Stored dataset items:
= = = =

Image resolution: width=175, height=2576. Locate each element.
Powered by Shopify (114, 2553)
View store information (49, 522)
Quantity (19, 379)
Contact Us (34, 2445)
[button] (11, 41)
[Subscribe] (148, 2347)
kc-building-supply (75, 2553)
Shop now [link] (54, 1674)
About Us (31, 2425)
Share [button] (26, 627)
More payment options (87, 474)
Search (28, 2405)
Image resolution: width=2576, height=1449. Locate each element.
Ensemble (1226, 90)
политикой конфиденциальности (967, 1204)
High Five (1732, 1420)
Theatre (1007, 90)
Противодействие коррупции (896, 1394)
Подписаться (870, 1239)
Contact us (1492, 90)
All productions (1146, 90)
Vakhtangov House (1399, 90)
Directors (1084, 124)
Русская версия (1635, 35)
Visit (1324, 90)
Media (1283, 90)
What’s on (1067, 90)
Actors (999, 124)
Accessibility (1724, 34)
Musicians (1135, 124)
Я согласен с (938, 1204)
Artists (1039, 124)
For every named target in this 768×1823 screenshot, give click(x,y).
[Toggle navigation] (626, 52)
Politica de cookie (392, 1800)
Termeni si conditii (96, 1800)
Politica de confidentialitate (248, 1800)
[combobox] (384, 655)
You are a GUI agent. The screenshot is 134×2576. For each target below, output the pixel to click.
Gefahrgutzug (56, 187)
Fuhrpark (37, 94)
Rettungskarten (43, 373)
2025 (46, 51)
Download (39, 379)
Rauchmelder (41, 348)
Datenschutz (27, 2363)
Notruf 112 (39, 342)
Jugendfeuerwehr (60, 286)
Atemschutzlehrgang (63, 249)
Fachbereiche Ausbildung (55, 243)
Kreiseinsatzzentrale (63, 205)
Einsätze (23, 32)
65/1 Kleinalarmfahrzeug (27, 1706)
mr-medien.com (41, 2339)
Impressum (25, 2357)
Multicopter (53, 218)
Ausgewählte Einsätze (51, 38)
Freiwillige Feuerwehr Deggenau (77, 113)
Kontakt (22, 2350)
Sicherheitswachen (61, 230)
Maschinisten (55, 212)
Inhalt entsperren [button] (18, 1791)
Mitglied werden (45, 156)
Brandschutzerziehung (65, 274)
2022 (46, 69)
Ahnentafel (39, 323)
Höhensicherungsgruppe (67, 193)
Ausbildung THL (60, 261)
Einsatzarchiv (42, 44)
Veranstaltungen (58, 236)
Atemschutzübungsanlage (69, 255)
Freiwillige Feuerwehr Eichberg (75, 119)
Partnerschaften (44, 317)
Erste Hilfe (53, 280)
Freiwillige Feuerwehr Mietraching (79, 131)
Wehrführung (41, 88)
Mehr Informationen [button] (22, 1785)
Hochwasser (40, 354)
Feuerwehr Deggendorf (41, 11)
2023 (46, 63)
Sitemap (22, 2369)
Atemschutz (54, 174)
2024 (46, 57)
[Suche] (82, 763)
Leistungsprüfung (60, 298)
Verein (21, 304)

= = = =

What is required: The answer should consist solely of the lines from the first line above through the one with "Share [button] (26, 627)", both included, repeated exactly.

Answer section:
Image resolution: width=175, height=2576. Locate each element.
Powered by Shopify (114, 2553)
View store information (49, 522)
Quantity (19, 379)
Contact Us (34, 2445)
[button] (11, 41)
[Subscribe] (148, 2347)
kc-building-supply (75, 2553)
Shop now [link] (54, 1674)
About Us (31, 2425)
Share [button] (26, 627)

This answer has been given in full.